Me llamó la atención la paradoja o, mejor dicho, la contradicción: el señor que fumaba los Marlboro en el anuncio terminó en la sala de oncología, y con ello me vino a la memoria la historia de mi primo Ricardo.
Pero para que vean ustedes cómo inventa la memoria, para que constaten una vez más que la imaginación nada tiene que ver con la información (ni la novela con el periodismo), lean cómo la conmovedora ancécdota de la búsqueda de la madre no fue como la he escrito. ¿Por qué? Porque la fantasía se va por un lado y la realidad histórica verificable por otro.

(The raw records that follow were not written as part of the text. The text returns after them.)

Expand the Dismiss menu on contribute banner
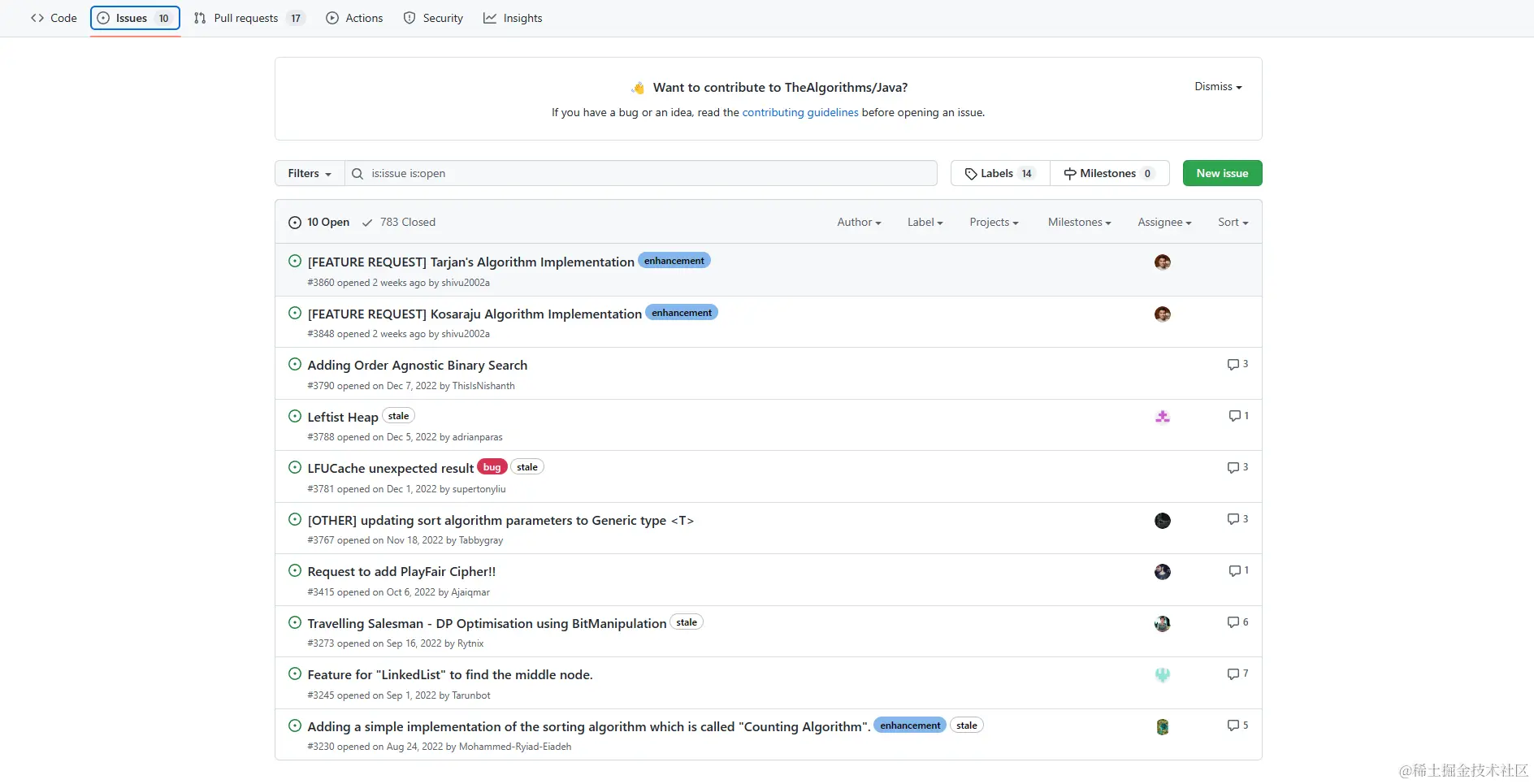 [1218, 87]
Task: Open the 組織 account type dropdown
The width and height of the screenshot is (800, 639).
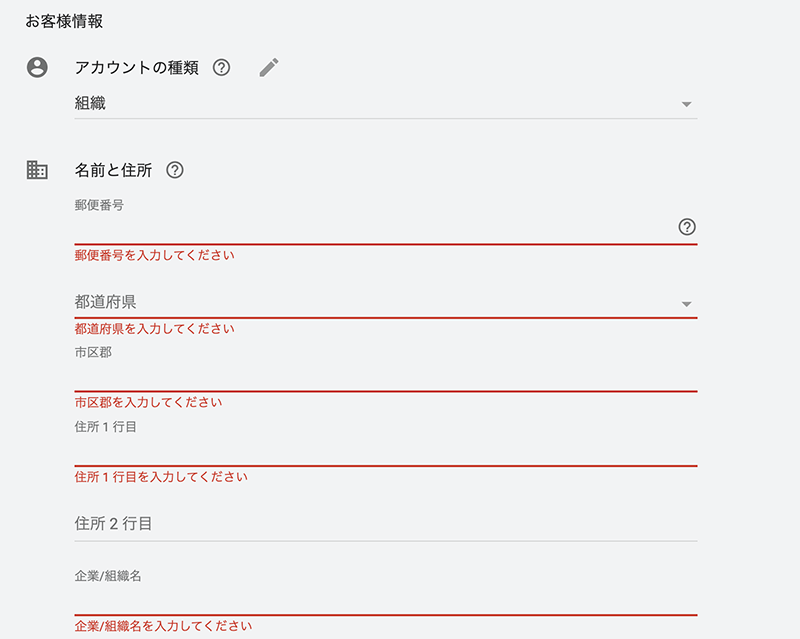Action: pos(386,104)
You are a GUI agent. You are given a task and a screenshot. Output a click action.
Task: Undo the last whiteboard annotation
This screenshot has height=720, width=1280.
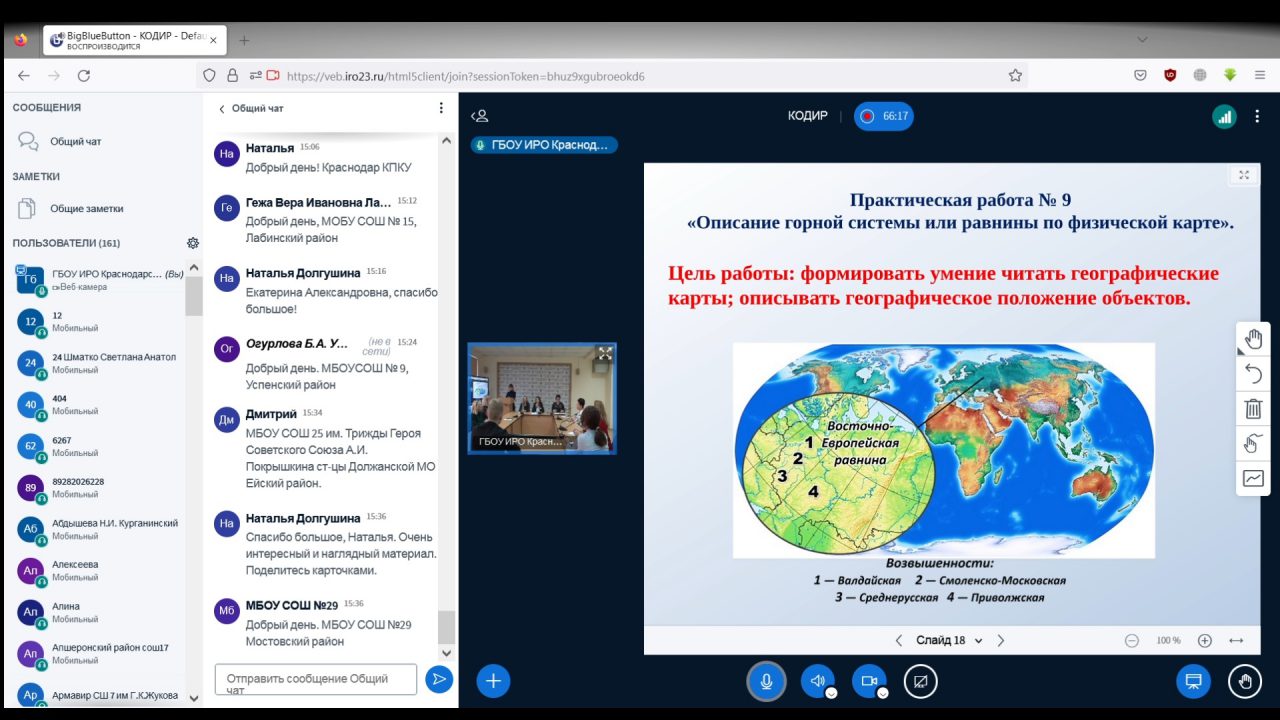tap(1253, 374)
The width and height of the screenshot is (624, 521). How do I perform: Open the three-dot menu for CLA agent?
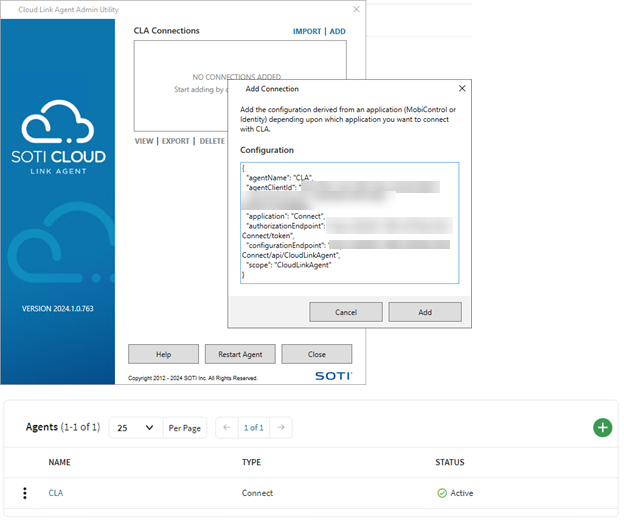click(25, 493)
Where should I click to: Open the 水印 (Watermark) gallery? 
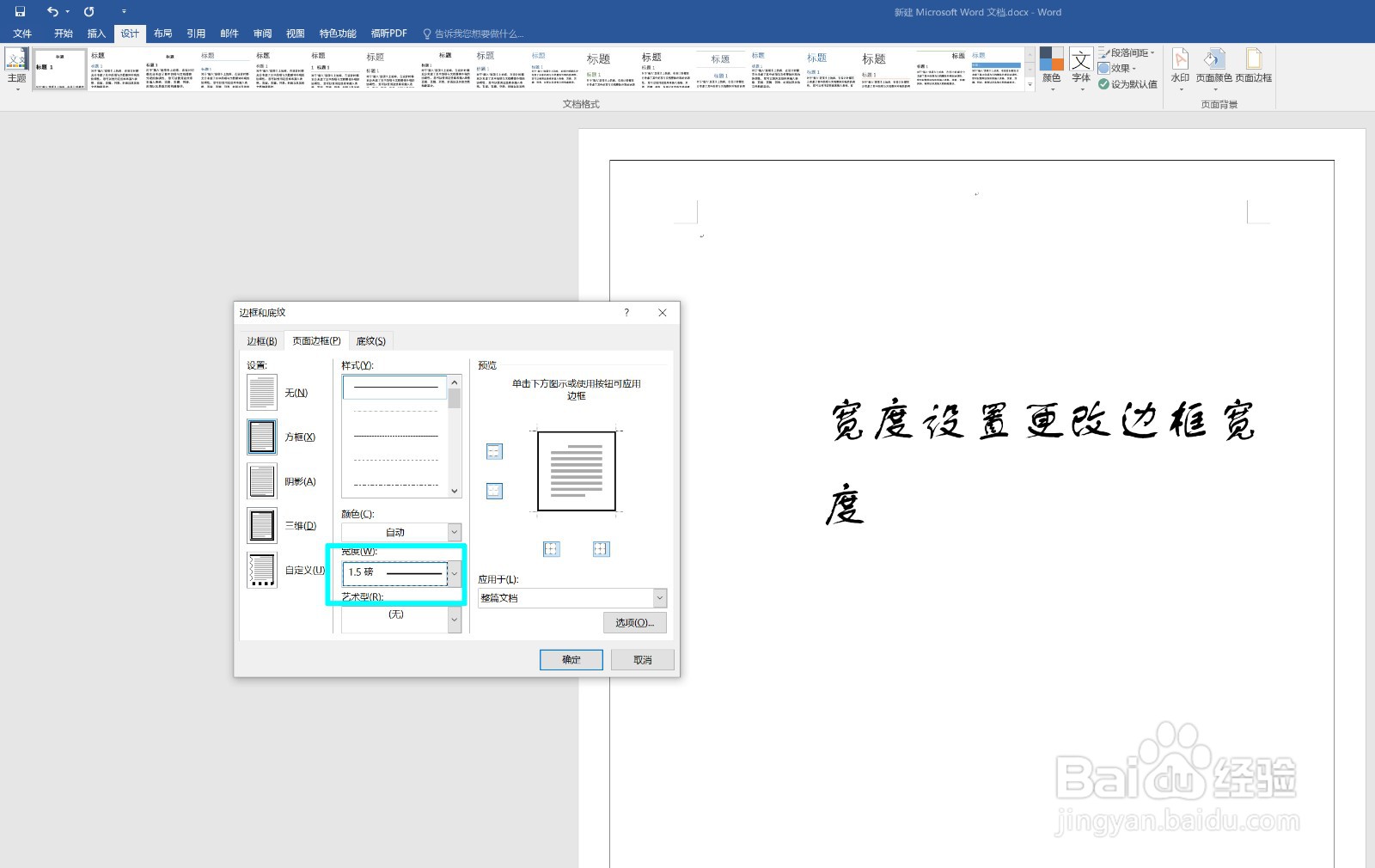[1180, 69]
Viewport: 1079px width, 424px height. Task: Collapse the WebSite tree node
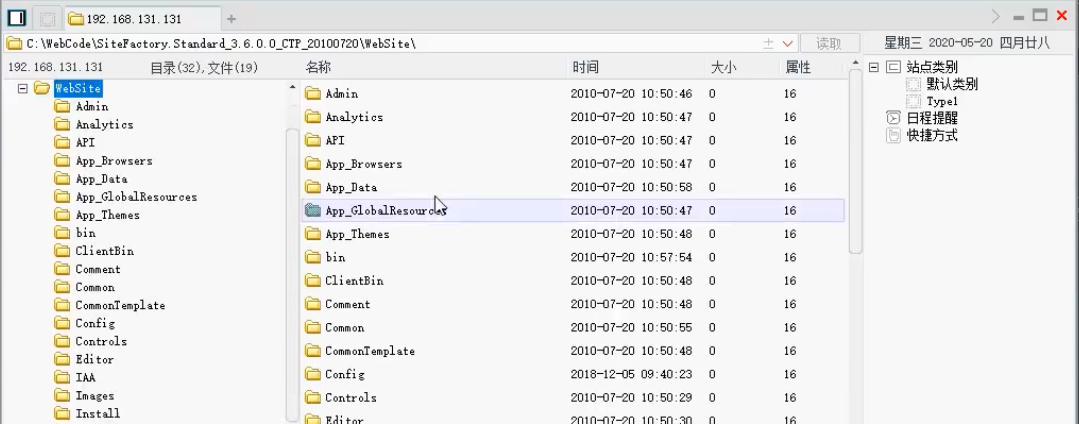pos(22,88)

Marqué el teléfono de Delfina en Chula Vista, la viuda de Ricardo, y con dos o tres datos hizo pedazos mi cuento. Me dijo que en primer lugar Ricardo no nació en Portland sino en Magdalena, Sonora, y que si tenía tarjeta verde era por su mamá norteamericana.
Los datos de la pavorosa realidad aniquilaron mi argumento: Ricardo había nacido en 1923 y no “hacia 1929” y había muerto de cáncer en 1988 a los 65 años. Y no fue él el que se puso a buscar a su madre. Lo que sucedió fue que una media hermana suya, de Phoenix, empezó a buscarlo a él preguntando en las compañías telefónicas de las ciudades fronterizas qué números aparecían bajo el apellido Campbell. Y así dio con Ricardo y lo invitó a que conociera a su madre, Nelly Jones, que no vivía en Tucson sino en Phoenix.
Para pulverizar aún más mi historia Delfina me aclaró que el hombrecito de Marlboro no era hijo de Nelly sino de un hermano suyo, que efectivamente era cowboy, se dedicaba a organizar jaripeos, había trabajado muchos años como modelo para Philip Morris, pero que todavía seguía por ahí cabalgando porque nunca había fumado, salvo en las escenas de Marlboro Country.